Швахула остался, он остался богом педантичного порядка, непревзойденным победителем на поле битвы за казарму, удивительно приветливый, старательный и озабоченный «здоровьем солдат». Не светилось ли в его глазах торжество победителя, когда он в сгущавшемся мраке ночи, постанывая от собственной храбрости, тащил местных женщин на свое ложе? О, Швахула остался, ибо он был бессмертен, он был истинным победителем на поле битвы планеты…
Все жарче разгоралось лето под бедными ногами пехотинцев, обязанных принести эту победу самоедскому и самородящему тщеславию народа своими несчастными больными ногами. Какое счастье, что Господь Бог дозволил выращивать в этой стране так много винограда… Вино… вино… Вино было утешением.
Когда слух о капитуляции Франции подтвердился, Кристоф рухнул там, где стоял — прямо на землю на какой-то деревенской улочке в Бургундии, — и плакал, плакал, как ребенок, словно хотел заплатить этой стране слезами за то вино, что выпил…

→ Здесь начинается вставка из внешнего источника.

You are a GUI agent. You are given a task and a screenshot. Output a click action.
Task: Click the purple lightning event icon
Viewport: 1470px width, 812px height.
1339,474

Но ноги пехотинцев, по раскаленным дорогам дошедших до победы, временами чуть ли не ползком по раскаленным дорогам, раскиснув от жары и плохо управляя своим телом, эти ноги уже спустя два дня вновь были готовы к службе. И когда Кристоф при так называемом утреннем построении увидел приближавшегося Швахулу, солидного, добросовестного служаку Швахулу, с прежней царственной самоуверенностью производившего осмотр строя на улице этой прелестной деревеньки, — когда он его увидел, то понял, что эта армия расставит свои казармы по всей Европе…
А Швахула, словно угадав мысли Кристофа, остановился перед ним и с откровенно издевательской ухмылкой сказал:
— Уж не думаете ли вы, господин солдат Бахем, что из-за каких-то нескольких недель марша в строю вы теперь имеете право застегивать не все пуговицы?
И жестокость, пруссаческая жестокость его невыразительного лица выжидательно притаилась под маской служебного рвения, но Кристоф откашлялся и с равнодушным видом сплюнул ему под ноги, как если бы его и не видел вовсе…
13
Ганс Бахем не мог бы сказать, когда именно словосочетание «фюрер, победа и Германия» начало распадаться на части в его сознании, когда именно он разглядел ужасающую пустоту на лицах окружавших его функционеров так называемой партии; когда ему вдруг стала невыносимо отвратительна безнадежная выхолощенность их трескучей болтовни перед лицом страшной, кровавой действительности; он не знал, произошло это внезапно или постепенно.
Ганс все более и более беспощадно судил самого себя, поскольку понимал, что и у него руки в крови и он участвует в деле, победа которого еще возможна, но цель которого — сатанинское уничтожение всех человеческих ценностей. А под масками этих оболванивающих толпу краснобаев, этих смелых народных вождей, бушевали самые низменные инстинкты похоти и алчности при полном отсутствии интеллекта. И он это знал.
Еще хуже, еще глупее, чем физиономии явных шарлатанов, казались ему «железные лица» тех фанатиков, кто в бессильном исступлении действительно верил каждому слову и каждой речи вождя. Какой же дьявол стоял за всей этой декорацией?
У него было ужасное ощущение безнадежного тупика, и оно становилось все острее после того дня, когда Кристоф женился; все больше его втягивали в кровавые дела власти, которая после первых побед, чванливо раздувшись, набросилась на своих внутренних врагов, совершенно уверовав в безусловную поддержку ослепленного народа.
Зачастую он и вправду чувствовал себя недостойным смотреть матери в глаза и даже думал, что уже никогда не сможет быть таким, как мать и брат. Ибо никогда уже ему не смыть того, что прилипло к нему.